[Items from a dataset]

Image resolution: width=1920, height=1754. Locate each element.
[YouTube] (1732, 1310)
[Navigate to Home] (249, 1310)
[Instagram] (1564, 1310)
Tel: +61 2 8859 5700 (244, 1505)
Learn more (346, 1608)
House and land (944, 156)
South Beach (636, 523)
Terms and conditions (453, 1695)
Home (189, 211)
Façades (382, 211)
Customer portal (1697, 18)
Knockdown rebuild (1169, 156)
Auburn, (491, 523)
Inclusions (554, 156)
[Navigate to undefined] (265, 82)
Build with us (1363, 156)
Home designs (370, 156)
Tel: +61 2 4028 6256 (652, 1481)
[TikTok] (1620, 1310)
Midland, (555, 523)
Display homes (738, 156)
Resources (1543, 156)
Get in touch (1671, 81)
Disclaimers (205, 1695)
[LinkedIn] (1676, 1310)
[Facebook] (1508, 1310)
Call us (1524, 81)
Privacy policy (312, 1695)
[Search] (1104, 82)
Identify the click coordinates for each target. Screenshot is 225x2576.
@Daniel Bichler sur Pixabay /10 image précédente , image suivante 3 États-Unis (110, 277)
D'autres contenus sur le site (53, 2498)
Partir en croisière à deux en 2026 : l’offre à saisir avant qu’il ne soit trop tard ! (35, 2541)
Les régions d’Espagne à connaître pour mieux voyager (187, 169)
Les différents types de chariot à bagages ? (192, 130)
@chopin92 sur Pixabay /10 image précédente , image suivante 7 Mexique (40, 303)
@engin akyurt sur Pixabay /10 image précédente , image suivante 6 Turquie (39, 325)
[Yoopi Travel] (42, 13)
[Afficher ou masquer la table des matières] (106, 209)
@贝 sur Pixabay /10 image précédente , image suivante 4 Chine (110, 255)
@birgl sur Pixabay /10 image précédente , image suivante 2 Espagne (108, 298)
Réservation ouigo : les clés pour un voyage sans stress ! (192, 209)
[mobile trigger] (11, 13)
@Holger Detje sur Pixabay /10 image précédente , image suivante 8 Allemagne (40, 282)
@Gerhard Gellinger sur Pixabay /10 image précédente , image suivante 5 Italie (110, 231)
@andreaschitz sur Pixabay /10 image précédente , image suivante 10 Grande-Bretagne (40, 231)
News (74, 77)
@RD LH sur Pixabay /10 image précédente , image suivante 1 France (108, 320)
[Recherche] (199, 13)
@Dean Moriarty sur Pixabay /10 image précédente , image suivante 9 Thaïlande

(What is required):
Set the data above down again in full, exactly as it reads.

(Exercise response):
Image resolution: width=1920, height=1754. Locate each element.
[YouTube] (1732, 1310)
[Navigate to Home] (249, 1310)
[Instagram] (1564, 1310)
Tel: +61 2 8859 5700 (244, 1505)
Learn more (346, 1608)
House and land (944, 156)
South Beach (636, 523)
Terms and conditions (453, 1695)
Home (189, 211)
Façades (382, 211)
Customer portal (1697, 18)
Knockdown rebuild (1169, 156)
Auburn, (491, 523)
Inclusions (554, 156)
[Navigate to undefined] (265, 82)
Build with us (1363, 156)
Home designs (370, 156)
Tel: +61 2 4028 6256 (652, 1481)
[TikTok] (1620, 1310)
Midland, (555, 523)
Display homes (738, 156)
Resources (1543, 156)
Get in touch (1671, 81)
Disclaimers (205, 1695)
[LinkedIn] (1676, 1310)
[Facebook] (1508, 1310)
Call us (1524, 81)
Privacy policy (312, 1695)
[Search] (1104, 82)
Identify the click coordinates for each target. Screenshot is 225x2576.
@Daniel Bichler sur Pixabay /10 image précédente , image suivante 3 États-Unis (110, 277)
D'autres contenus sur le site (53, 2498)
Partir en croisière à deux en 2026 : l’offre à saisir avant qu’il ne soit trop tard ! (35, 2541)
Les régions d’Espagne à connaître pour mieux voyager (187, 169)
Les différents types de chariot à bagages ? (192, 130)
@chopin92 sur Pixabay /10 image précédente , image suivante 7 Mexique (40, 303)
@engin akyurt sur Pixabay /10 image précédente , image suivante 6 Turquie (39, 325)
[Yoopi Travel] (42, 13)
[Afficher ou masquer la table des matières] (106, 209)
@贝 sur Pixabay /10 image précédente , image suivante 4 Chine (110, 255)
@birgl sur Pixabay /10 image précédente , image suivante 2 Espagne (108, 298)
Réservation ouigo : les clés pour un voyage sans stress ! (192, 209)
[mobile trigger] (11, 13)
@Holger Detje sur Pixabay /10 image précédente , image suivante 8 Allemagne (40, 282)
@Gerhard Gellinger sur Pixabay /10 image précédente , image suivante 5 Italie (110, 231)
@andreaschitz sur Pixabay /10 image précédente , image suivante 10 Grande-Bretagne (40, 231)
News (74, 77)
@RD LH sur Pixabay /10 image précédente , image suivante 1 France (108, 320)
[Recherche] (199, 13)
@Dean Moriarty sur Pixabay /10 image précédente , image suivante 9 Thaïlande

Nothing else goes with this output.